- **EXERCISE REQUIREMENTS**
Rewrite the rows below with every "width" changed to "breadth" and everything else kept the same. Leave the pictures out of your version.

- **ENTRIES SUPPLIED**
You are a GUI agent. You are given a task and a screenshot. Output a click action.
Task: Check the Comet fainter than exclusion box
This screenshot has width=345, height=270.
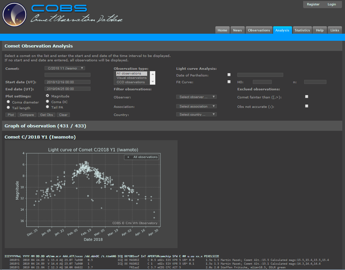307,97
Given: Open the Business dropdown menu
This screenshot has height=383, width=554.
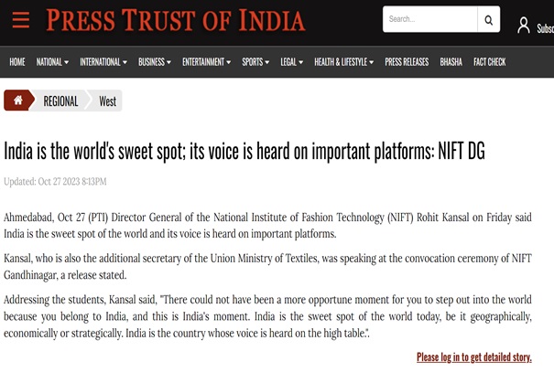Looking at the screenshot, I should coord(155,62).
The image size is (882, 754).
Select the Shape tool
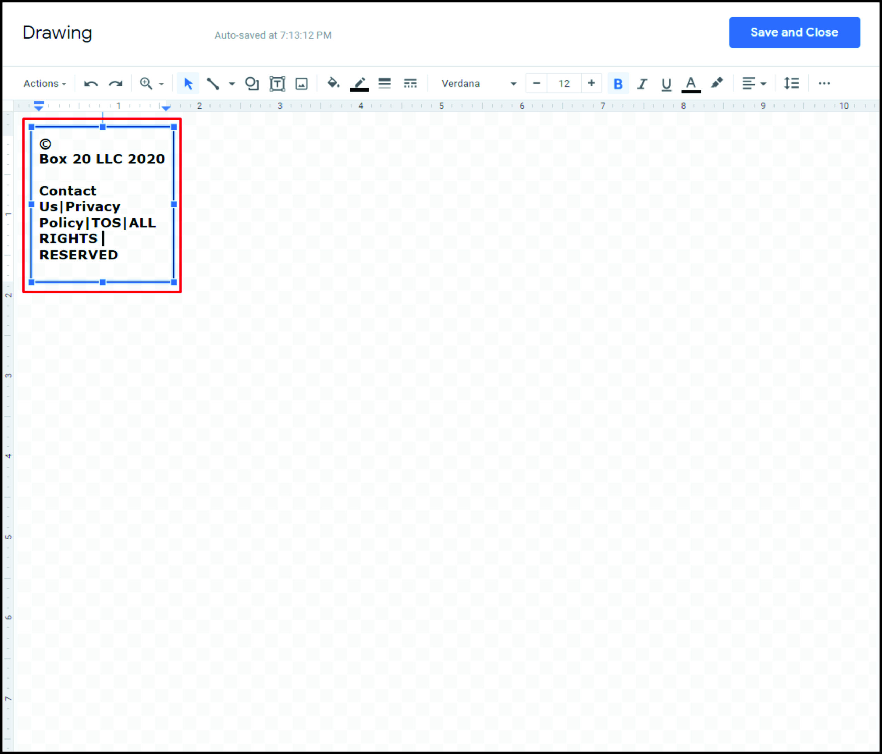pyautogui.click(x=252, y=83)
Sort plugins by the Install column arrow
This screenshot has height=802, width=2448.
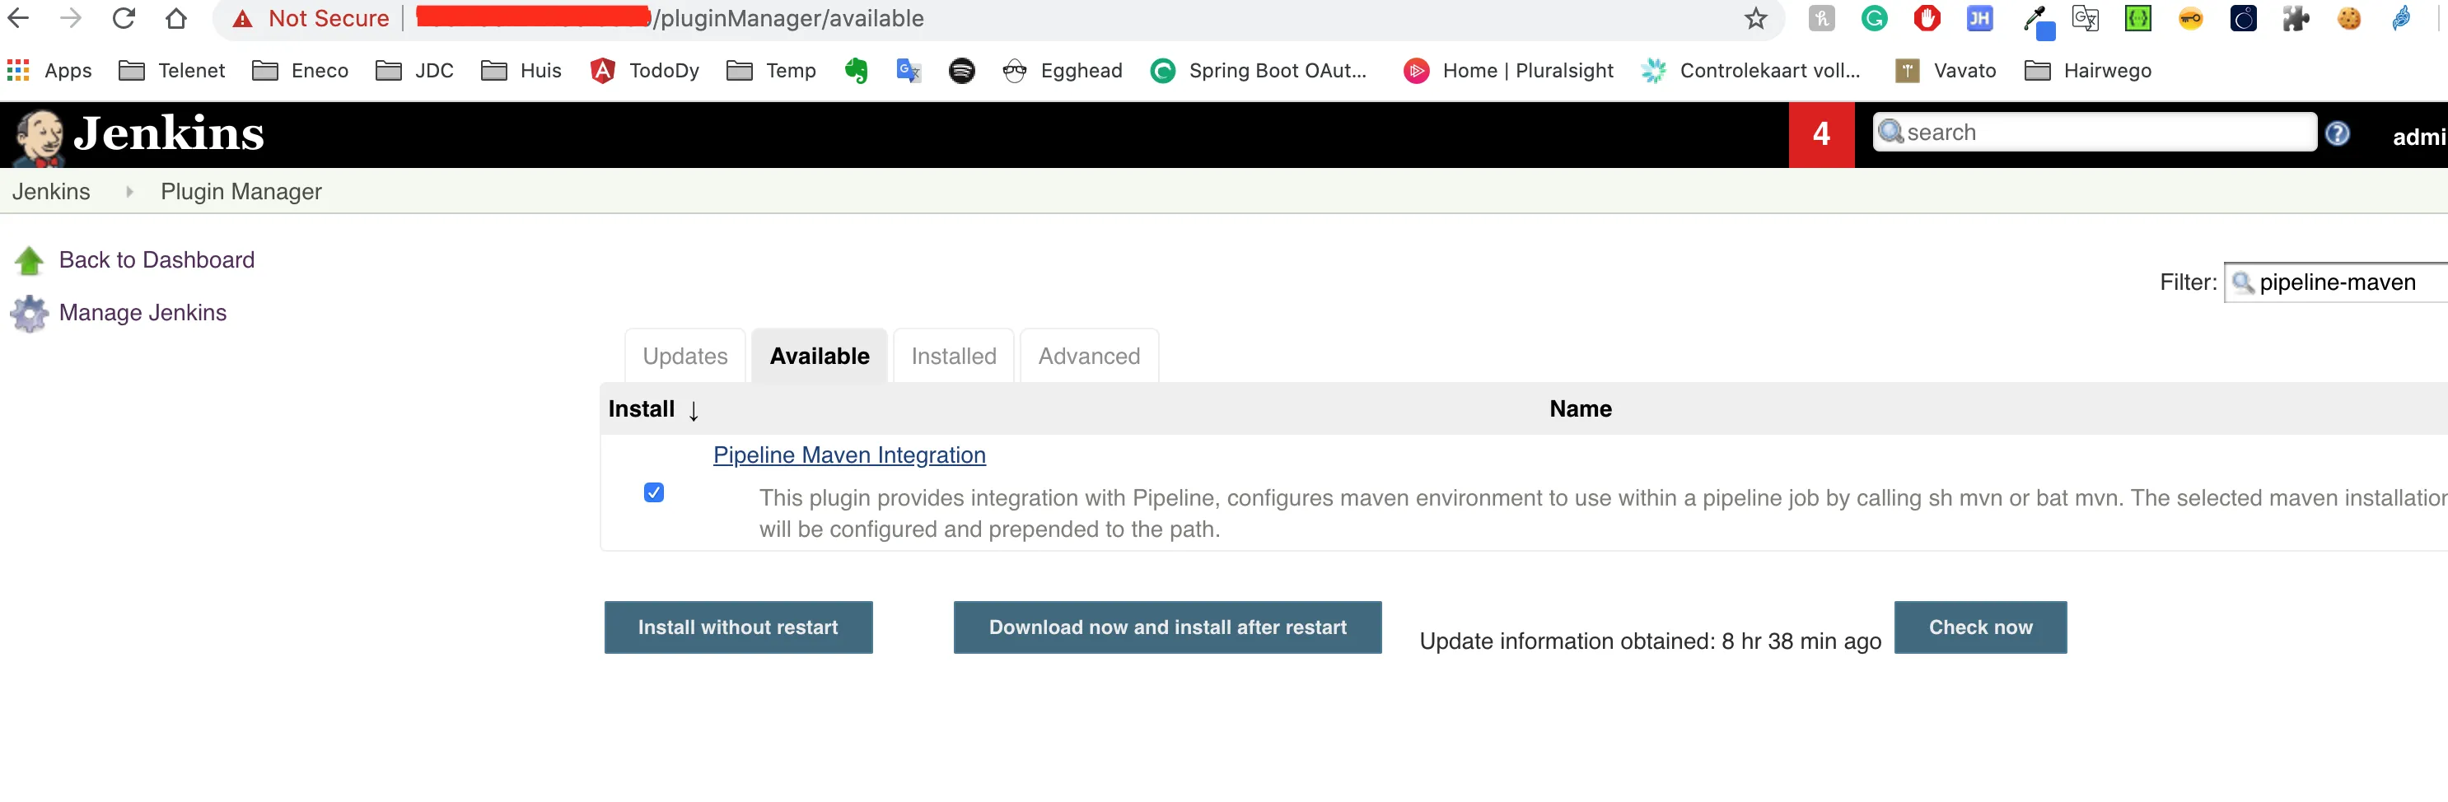(x=694, y=411)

- **EXERCISE SOLUTION**
You are a GUI agent. You are given a task and a screenshot. Output a click action.
Task: Check the Comet fainter than exclusion box
This screenshot has breadth=345, height=270.
307,97
Given: Open the Business dropdown menu
This screenshot has height=383, breadth=554.
Looking at the screenshot, I should coord(155,62).
The image size is (882, 754).
Select the Shape tool
pyautogui.click(x=252, y=83)
Sort plugins by the Install column arrow
This screenshot has height=802, breadth=2448.
(x=694, y=411)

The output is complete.